そのメッセージは柊が新人戦を終えて数日後に唐突にきた。

すぐに私はググってみると、靭帯損傷って・・・



固定するほどの重症なの!?


すぐに柊にメッセージを返すのだが、


“大丈夫?今、学校?”


“今、病院です。固定されてて歩けないっす”


そのメッセージと共に笑っている柊の痛々しい姿の写メが届いたのであった。

続いて、今日は先生が家まで送ってくれるとのことであったが、

明日からはバス通学でーす!と届いたいので、


“朝、送ってあげるよ。”


“朝、6時前には家をでるんだけど??”


“知ってるし!いいわよ。それに車だと6時半くらいでも間に合うでしょう?”


“じゃあ、お願いします”


こんなやり取りをしてながら、


「・・・ふふふ、我ながらな・・・。」


自分の行動に苦笑してしまう。

今まで友達たちが、彼氏や彼女のために尽くすということが理解できていなかった。


何であんなに大変なことなのに出来るの?


正直、冷めた目でその光景を見ていたのに、

自分もそんな気持ちになって、行動するとは思ってもみなかった・・・


自分に苦笑してしまう。


柊といると本当に今まで知らなかった自分に気づかせてもらっている。

これから、柊といることでどんな自分が出てくるのかが楽しみだわ。



「そう言えば、家の前まで迎えに来ても良かったの?」


柊には朝、家まで来てと言われたのだが、

親御さんに会うことなると思って

フルメイクを朝からバッチリこなしていたのだが・・・


「ああ、朝は7時くらいまで両親や妹は帰ってこないから。」


「大変だね・・・新聞屋さんって。」


「そうだね。親には本当に感謝しているよ。」


「・・・あれ?ご飯は?」


「ああ、朝はレトルト食品をチンしてる。ご飯は炊いてあるから。

 お昼は学食で食べてるよ。」


ここで私はある衝動が思いっきり湧いてくるのだ!

それは・・・



「朝とお昼ご飯作ってあげようか?」


「さすがにそれは・・・大変だし、申し訳ないよ。」


「大丈夫!余裕よ!一人暮らし歴は留学中も合わせて6年ほどになるから、安心して!」


ここでつまらない見栄を張ってしまったことを後悔する・・・。


柊には無理しないようにねと言われたのだが、

ちょっと朝も早いことと浮かれた気持ちで

24時間スーパーで弁当箱と野菜類を買って帰る。



授業を終えて、その後バイトを終えて家に帰ったのだが・・・・


「これ、厳しいわ・・・。

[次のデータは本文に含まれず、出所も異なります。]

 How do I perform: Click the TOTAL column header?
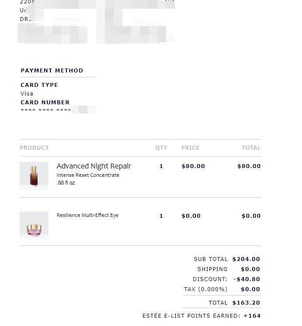pyautogui.click(x=251, y=148)
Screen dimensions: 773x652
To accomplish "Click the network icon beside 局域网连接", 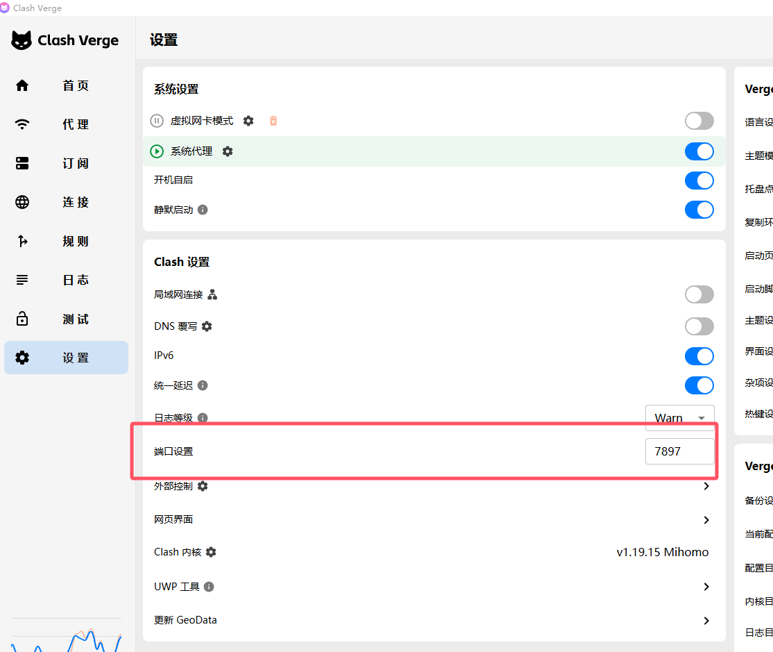I will coord(212,294).
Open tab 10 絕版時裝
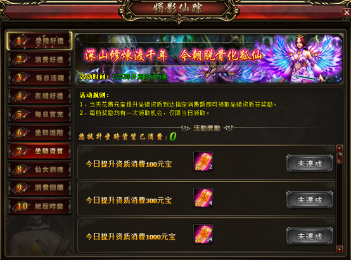This screenshot has height=260, width=351. 40,206
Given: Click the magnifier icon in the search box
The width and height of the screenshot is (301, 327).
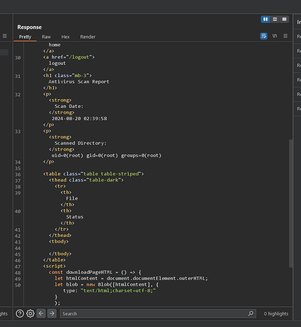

」


前日におかずを作っておこうと思ったのだが、

ハッキリと言って、あのお弁当のスペースを埋めるということが

こんなに難しいモノとは思わなかった!!



「やっぱり・・・おかずって4、5品入れるのよね・・・。」


ネットで検索して、その品数の多さに打ちのめされる。


そもそも私、そんなに料理したことないし・・・


実家では家政婦が料理をしてくれるし、

今の1人暮らしの家も週に3回家政婦が来て掃除・洗濯をしてくれて、

食事は作り置きしてくれ、それを食べるのが日課である。


年上としての見栄を張ってしまったばっかりに・・・


いっそ、家政婦が作った料理をお弁当に詰めようかと甘い誘惑が頭をよぎるのだが

それは最終手段だ!!と心に決めて、何とか料理を作っていったのであった。



「はい、朝ご飯用のおにぎりとお昼用のお弁当ね。」


涼しい顔をして、車の中で柊に渡す。


今日はフルメイクをしてはいない。

表向きは人に会わないということでメイクをしていないということだが、

正直なところは・・・



そんな時間なんってなかったのよ!!


本当は好きな人にはキレイな私を見て欲しかったけど、

お弁当作りを夜中までやって、朝も早起きをしているのだから

そんな時間なんって取れるわけもなかった・・・


「スッピンでもキレイだよ。」


柊はキレイと褒めてくれたと自分に言い聞かせてのスッピンでの送迎だ。

・・・自分が情けない・・・


“お弁当美味しかったよ!お握ぎりも美味!”


昼に柊から来たメッセージと写メにすごく嬉しくなる。

ああ、私って本当に単純だ・・・


たかだか、こんなメッセージ1つで・・・


自分自身に苦笑していると、更に追加でメッセージが届く。



“無理はしないでね”


・・・まあ、バレるよね。


フルメイクで初日現れて、二日目にはスッピンだし・・・


だけど、“美味しかったよ”・・・か・・・


こんなに嬉しくなる言葉なら、今度母が手料理を作ってくれた時には私も言おう。


どうせ、柊への朝ご飯とお弁当はこの送り迎えの期間の

足首の固定が外れる3週間程度なのだから、

必死で頑張りますか!!と心に決めるのであった。


また美味しいっていってくれるかな♪



気づいた点は追加・修正していきます。

拙い文章で申し訳ないです。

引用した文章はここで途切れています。